▸ **The exercise**
Write out, word for word, the lines between the one holding "At what coordinates" and the one holding "pos(1254,20)", inclusive. Leave the pictures out.

########

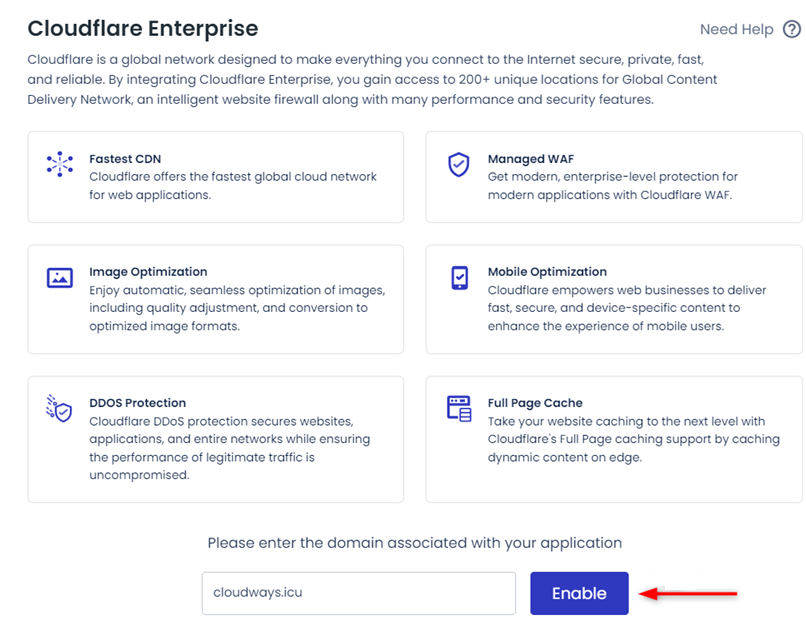806x621 pixels.
Task: Select the DDOS Protection card title
Action: pos(138,403)
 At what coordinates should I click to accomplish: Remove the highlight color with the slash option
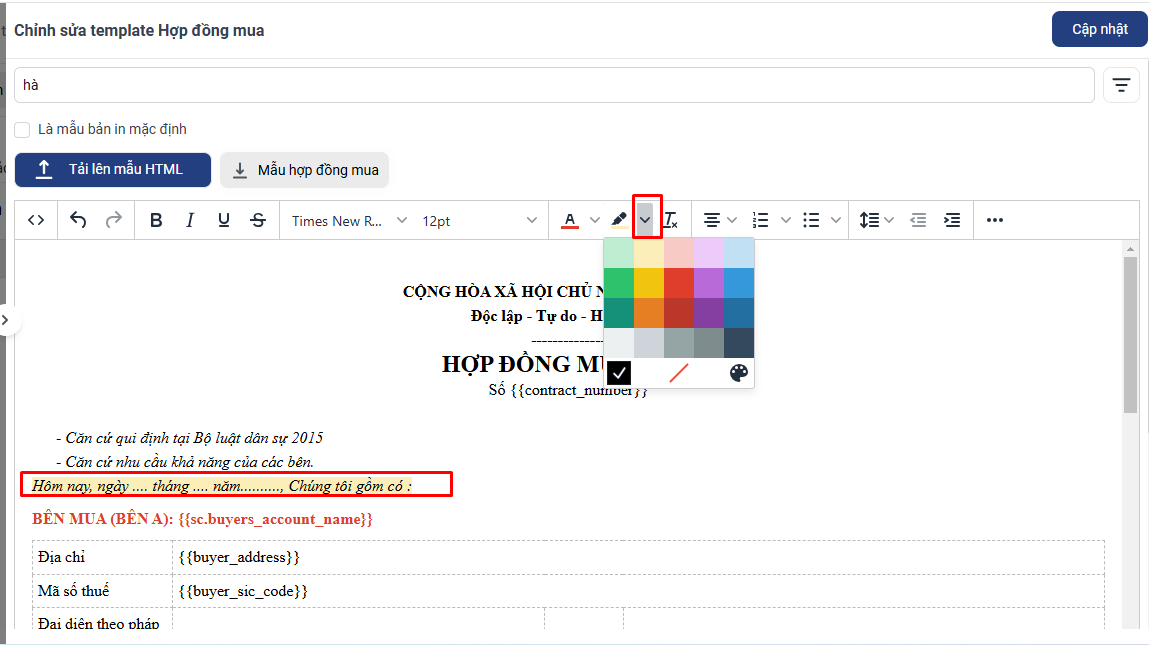coord(679,373)
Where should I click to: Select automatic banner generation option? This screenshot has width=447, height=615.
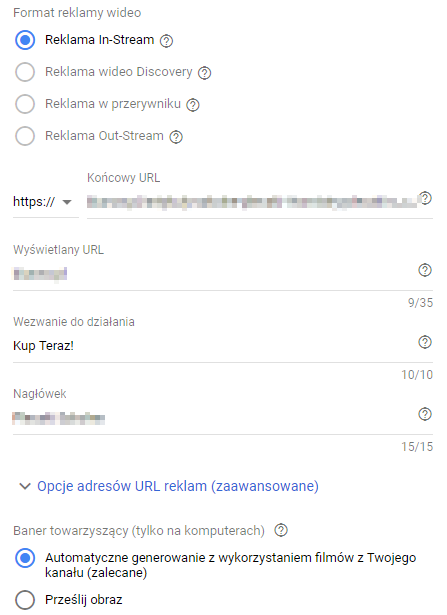tap(25, 558)
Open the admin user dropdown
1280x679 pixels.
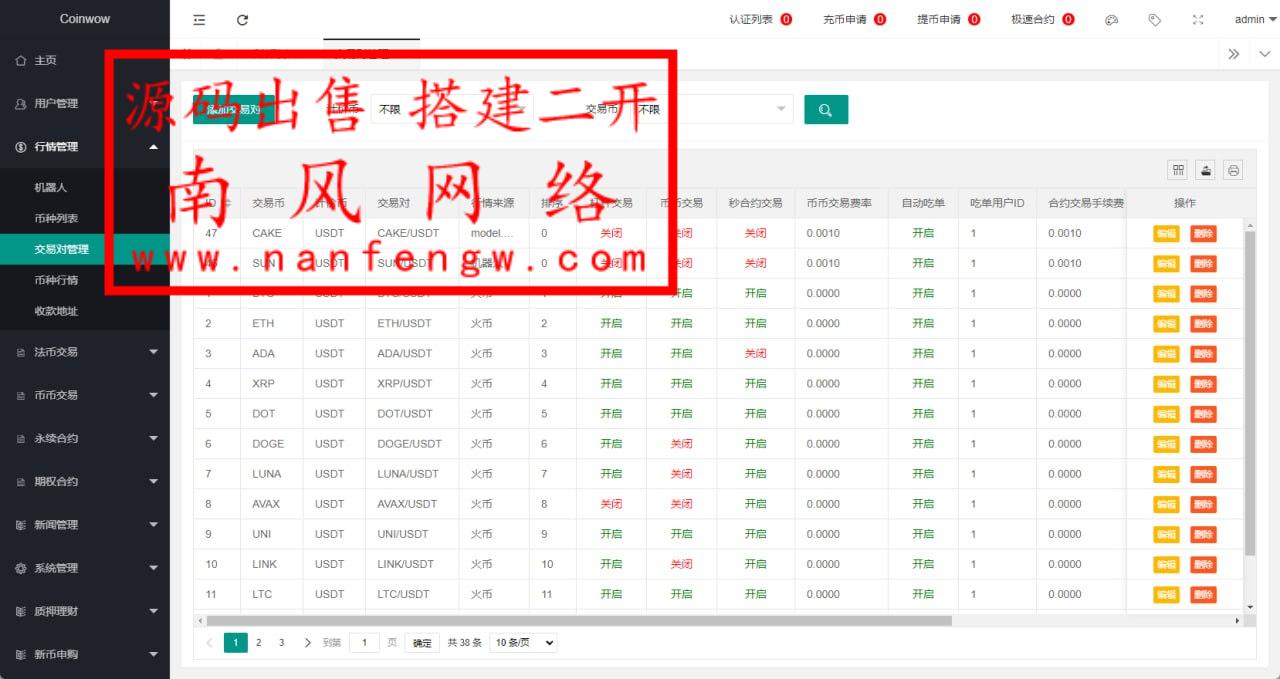pos(1254,20)
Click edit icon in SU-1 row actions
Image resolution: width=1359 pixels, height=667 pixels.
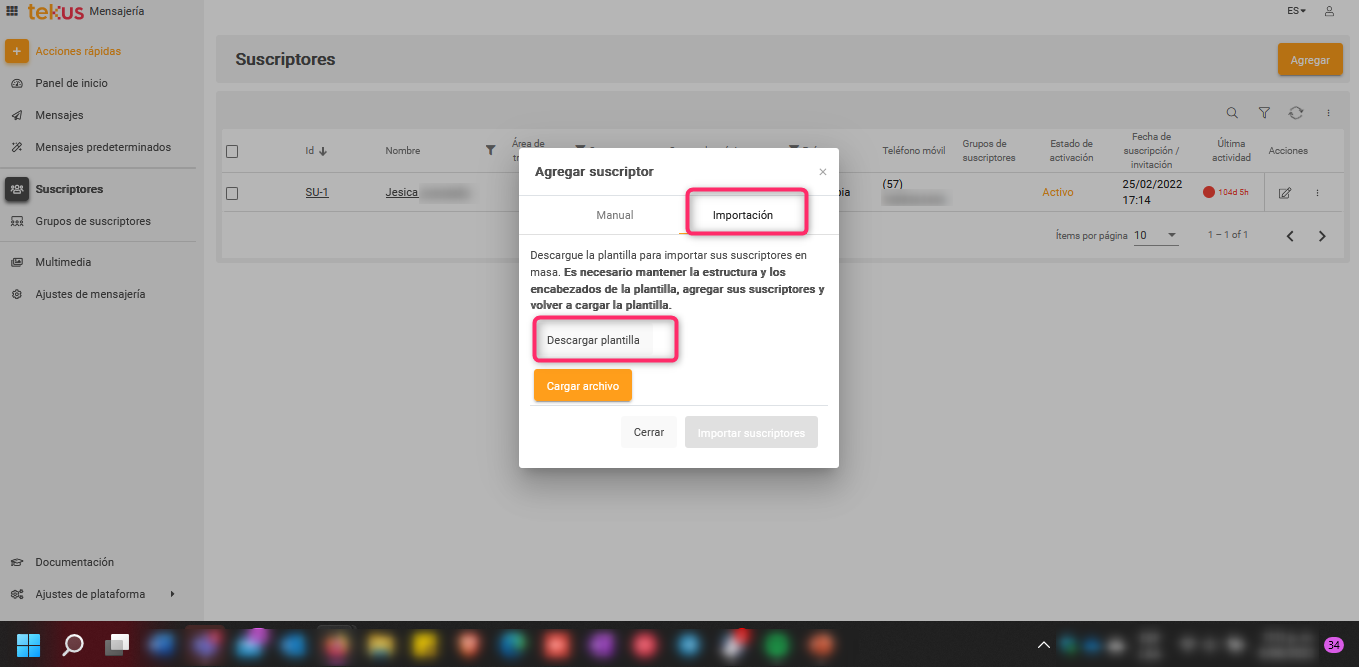(1285, 193)
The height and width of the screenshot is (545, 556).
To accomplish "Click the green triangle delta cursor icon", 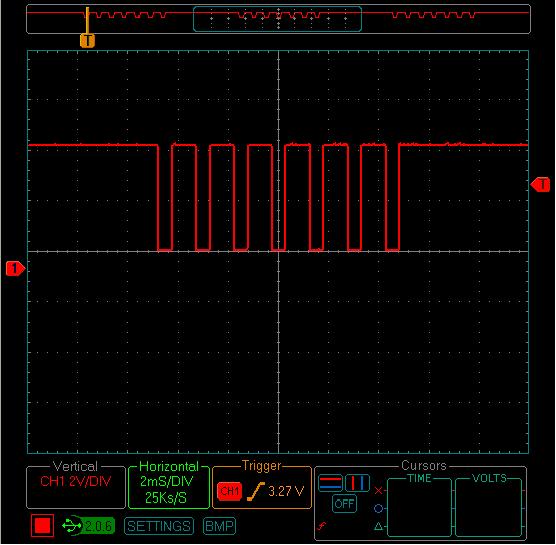I will 378,527.
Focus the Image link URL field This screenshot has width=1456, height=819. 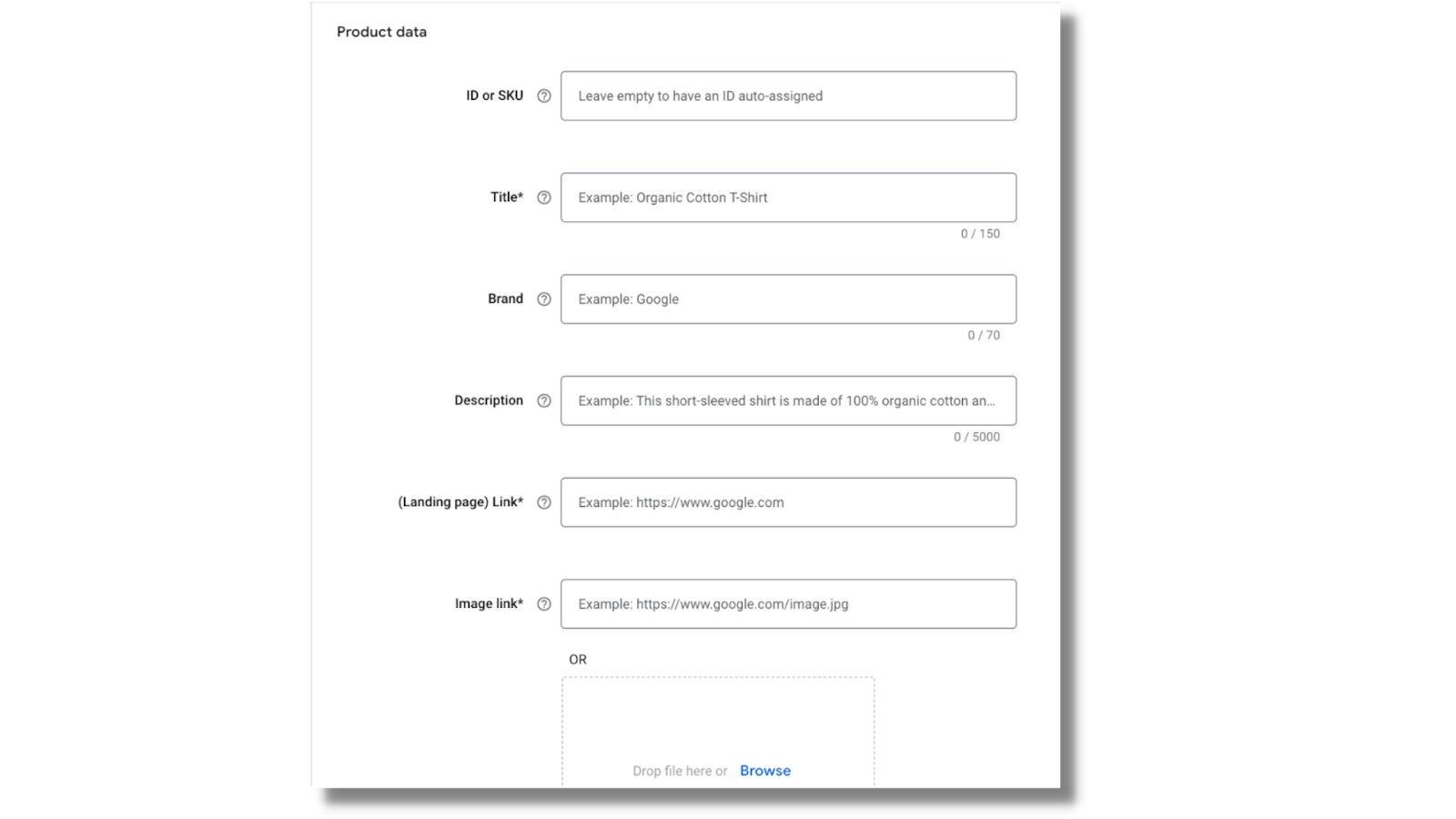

########

▸ **Solution to this problem**
 At what coordinates should I click to accomplish: Remove the highlight color with the slash option
coord(679,373)
Where should I click to: Select automatic banner generation option? This screenshot has width=447, height=615.
tap(25, 558)
Open the admin user dropdown
1280x679 pixels.
pos(1254,20)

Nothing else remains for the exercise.